Output the line containing "The image size is (194, 128).", then every remaining line of the entries below, exactly as written and with no other text.

Pixel coordinate grounding data
○ ○ ○

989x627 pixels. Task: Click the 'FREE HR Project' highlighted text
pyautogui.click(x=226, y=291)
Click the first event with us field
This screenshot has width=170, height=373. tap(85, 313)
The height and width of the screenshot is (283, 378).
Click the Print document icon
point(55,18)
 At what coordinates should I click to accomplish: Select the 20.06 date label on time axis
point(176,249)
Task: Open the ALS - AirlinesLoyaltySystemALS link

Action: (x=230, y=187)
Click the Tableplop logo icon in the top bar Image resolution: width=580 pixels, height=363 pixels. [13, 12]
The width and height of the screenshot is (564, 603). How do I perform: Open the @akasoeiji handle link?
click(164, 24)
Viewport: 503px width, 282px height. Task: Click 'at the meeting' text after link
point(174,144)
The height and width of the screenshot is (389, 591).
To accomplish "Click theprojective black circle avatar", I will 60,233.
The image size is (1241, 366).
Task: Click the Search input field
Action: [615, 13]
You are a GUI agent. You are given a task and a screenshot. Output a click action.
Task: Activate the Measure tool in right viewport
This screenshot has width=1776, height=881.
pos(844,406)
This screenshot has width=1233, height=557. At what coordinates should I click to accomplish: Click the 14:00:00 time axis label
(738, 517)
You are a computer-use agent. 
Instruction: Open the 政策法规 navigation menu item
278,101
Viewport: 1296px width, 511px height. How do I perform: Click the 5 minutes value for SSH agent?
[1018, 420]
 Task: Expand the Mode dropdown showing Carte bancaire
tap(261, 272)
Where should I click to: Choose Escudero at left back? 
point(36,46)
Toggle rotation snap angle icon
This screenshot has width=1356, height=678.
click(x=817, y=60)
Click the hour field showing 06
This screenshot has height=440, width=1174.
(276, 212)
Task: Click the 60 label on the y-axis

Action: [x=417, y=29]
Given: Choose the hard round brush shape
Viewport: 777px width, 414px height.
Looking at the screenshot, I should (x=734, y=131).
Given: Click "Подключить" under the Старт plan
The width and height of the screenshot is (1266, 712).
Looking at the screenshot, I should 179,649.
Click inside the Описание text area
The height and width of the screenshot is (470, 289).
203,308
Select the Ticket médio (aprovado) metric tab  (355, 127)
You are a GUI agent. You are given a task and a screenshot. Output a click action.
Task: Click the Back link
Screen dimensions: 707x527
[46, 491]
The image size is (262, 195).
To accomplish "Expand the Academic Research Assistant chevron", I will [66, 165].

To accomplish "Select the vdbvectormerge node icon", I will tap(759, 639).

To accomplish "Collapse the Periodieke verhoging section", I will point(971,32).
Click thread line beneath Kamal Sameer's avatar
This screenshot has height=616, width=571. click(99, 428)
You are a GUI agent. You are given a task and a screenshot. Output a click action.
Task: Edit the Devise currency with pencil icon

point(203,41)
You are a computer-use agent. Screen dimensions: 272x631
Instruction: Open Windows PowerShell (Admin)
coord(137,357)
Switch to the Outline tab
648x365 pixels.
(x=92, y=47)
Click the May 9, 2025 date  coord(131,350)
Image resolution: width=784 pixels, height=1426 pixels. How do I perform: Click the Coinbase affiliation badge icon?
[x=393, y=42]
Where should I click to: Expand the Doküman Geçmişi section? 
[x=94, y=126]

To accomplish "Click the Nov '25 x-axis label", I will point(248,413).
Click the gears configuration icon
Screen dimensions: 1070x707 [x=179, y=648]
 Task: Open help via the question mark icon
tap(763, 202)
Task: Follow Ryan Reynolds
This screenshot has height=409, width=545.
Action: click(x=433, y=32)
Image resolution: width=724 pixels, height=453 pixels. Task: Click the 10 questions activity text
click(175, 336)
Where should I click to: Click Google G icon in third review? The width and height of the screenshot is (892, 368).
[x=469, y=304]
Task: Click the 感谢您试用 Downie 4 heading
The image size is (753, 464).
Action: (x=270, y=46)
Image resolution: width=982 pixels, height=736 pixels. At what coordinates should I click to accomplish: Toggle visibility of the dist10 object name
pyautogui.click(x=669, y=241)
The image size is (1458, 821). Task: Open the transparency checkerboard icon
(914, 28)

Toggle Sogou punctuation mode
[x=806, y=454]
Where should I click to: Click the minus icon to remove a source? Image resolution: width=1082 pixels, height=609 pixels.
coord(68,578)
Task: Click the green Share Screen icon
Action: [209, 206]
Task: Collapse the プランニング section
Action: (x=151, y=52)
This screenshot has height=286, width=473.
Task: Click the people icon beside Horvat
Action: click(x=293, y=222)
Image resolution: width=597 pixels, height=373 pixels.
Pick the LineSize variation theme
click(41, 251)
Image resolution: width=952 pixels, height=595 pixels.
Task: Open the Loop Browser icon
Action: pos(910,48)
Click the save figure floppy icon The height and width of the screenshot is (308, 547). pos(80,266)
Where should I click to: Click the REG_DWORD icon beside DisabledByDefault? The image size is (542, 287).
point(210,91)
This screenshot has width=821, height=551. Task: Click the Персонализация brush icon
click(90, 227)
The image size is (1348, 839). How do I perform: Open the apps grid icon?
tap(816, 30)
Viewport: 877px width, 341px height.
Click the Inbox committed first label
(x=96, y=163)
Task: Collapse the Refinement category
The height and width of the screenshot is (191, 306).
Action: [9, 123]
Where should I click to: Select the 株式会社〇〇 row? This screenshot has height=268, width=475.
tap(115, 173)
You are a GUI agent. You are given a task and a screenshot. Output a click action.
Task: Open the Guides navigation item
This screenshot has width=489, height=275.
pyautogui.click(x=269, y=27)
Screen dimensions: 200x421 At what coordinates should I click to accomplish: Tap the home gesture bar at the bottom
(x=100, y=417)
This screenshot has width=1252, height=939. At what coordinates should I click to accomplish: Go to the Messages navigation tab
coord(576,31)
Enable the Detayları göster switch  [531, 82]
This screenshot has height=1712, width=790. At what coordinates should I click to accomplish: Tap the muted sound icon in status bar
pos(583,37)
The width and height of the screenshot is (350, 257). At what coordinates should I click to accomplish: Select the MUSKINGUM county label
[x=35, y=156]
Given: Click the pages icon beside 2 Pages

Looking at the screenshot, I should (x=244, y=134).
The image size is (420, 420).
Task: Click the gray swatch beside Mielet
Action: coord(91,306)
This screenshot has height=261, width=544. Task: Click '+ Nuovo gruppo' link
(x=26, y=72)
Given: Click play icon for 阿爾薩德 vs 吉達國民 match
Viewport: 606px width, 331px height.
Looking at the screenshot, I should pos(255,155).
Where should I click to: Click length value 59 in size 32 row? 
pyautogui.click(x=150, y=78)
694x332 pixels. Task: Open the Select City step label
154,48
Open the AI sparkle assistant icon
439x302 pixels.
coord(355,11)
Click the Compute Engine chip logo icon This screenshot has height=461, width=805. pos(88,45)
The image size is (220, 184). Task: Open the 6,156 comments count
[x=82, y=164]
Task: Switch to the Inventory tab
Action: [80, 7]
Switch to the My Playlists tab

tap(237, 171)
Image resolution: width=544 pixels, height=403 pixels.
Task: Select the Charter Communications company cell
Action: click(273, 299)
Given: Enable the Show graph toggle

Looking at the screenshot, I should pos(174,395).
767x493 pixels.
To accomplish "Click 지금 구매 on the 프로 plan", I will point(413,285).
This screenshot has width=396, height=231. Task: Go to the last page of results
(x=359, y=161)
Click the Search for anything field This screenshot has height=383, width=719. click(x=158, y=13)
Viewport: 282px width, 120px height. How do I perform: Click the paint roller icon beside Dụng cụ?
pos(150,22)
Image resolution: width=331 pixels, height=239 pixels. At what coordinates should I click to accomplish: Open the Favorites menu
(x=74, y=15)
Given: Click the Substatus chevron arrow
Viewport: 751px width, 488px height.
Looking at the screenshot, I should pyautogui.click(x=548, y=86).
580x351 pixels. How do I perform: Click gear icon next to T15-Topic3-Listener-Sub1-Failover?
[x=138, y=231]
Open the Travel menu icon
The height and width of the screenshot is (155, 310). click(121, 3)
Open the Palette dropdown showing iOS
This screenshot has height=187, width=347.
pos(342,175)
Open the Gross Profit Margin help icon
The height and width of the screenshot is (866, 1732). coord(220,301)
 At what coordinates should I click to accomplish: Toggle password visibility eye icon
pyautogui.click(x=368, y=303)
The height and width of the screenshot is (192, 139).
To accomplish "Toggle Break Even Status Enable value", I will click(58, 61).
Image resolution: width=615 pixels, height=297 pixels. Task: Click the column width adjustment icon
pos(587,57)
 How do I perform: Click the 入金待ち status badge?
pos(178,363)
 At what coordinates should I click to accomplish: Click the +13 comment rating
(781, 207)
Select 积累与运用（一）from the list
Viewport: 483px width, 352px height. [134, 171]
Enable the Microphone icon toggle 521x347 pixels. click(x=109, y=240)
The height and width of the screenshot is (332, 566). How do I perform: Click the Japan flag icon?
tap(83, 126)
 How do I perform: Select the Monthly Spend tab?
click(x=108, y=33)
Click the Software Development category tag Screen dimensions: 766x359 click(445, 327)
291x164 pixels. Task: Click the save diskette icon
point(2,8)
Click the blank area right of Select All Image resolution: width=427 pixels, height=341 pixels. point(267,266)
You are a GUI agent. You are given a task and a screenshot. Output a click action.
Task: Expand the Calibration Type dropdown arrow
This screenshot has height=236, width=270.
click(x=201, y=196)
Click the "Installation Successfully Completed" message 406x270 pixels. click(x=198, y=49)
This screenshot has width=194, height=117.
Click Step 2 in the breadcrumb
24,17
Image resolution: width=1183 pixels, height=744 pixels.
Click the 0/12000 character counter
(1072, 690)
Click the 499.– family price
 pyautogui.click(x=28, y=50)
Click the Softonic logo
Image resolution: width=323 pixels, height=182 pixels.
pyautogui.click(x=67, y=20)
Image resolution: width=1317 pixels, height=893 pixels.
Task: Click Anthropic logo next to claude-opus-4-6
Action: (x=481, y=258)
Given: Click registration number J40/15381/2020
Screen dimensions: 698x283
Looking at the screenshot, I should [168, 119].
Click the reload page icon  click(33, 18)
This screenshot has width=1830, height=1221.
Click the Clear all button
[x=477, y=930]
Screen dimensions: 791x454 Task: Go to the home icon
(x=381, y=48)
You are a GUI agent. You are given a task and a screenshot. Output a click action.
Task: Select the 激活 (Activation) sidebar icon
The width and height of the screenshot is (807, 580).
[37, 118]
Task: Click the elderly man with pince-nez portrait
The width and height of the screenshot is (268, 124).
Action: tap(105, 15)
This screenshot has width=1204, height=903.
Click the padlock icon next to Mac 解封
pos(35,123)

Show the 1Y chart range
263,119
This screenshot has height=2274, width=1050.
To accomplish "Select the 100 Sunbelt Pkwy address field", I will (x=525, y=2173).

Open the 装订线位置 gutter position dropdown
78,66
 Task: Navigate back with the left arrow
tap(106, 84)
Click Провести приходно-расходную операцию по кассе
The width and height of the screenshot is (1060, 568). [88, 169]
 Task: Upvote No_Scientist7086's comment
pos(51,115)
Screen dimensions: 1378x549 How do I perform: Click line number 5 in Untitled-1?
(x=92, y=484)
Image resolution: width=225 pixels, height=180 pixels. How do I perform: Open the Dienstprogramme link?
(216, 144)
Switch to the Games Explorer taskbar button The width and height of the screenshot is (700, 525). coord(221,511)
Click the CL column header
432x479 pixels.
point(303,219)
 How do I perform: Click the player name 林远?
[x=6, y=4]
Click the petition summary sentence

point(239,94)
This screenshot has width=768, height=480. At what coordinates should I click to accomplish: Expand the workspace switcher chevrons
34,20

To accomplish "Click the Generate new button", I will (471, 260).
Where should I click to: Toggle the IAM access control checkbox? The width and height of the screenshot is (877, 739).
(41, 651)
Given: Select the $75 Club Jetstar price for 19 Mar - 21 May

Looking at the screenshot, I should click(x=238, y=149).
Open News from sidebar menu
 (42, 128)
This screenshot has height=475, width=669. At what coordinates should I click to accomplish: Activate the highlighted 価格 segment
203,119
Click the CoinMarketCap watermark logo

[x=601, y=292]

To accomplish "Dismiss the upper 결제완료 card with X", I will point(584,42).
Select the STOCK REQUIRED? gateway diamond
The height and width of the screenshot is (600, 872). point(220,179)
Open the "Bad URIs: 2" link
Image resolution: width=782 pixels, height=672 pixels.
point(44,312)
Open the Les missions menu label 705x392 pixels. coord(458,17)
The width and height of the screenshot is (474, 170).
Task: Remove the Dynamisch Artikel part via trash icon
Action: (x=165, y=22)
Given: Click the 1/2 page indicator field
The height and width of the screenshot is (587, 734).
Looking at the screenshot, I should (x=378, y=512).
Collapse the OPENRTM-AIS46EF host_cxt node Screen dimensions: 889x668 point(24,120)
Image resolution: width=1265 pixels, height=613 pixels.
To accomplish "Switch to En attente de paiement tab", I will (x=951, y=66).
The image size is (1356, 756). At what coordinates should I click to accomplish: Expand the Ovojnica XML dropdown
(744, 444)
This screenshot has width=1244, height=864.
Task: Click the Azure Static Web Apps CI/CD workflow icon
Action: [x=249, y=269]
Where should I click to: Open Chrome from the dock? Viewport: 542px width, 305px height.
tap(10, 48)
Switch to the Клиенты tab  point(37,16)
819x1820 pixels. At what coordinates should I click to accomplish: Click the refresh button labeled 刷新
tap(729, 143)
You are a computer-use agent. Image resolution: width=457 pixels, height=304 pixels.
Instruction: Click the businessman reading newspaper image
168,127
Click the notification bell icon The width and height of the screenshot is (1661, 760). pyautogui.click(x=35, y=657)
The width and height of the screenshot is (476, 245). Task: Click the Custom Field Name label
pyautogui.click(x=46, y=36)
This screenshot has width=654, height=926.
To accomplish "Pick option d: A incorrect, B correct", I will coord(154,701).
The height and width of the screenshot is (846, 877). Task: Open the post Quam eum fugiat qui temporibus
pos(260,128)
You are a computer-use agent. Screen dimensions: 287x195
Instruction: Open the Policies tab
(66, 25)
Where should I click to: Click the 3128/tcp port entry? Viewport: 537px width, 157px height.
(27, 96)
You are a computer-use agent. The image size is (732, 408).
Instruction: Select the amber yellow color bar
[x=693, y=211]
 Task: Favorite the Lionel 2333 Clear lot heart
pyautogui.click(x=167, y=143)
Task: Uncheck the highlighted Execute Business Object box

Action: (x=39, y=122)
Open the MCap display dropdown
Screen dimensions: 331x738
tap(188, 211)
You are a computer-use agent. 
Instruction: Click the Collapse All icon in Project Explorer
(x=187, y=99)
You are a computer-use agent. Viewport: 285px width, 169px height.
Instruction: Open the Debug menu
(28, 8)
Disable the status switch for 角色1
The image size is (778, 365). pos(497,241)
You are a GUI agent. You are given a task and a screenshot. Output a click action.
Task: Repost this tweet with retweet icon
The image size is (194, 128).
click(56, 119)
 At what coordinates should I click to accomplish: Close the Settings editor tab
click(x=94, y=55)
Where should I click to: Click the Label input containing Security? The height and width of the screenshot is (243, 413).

○ ○ ○

▸ Exercise answer
The image size is (194, 128).
click(56, 119)
 At what coordinates should I click to accomplish: Close the Settings editor tab
click(x=94, y=55)
Where should I click to: Click the Label input containing Security? The height and width of the screenshot is (243, 413).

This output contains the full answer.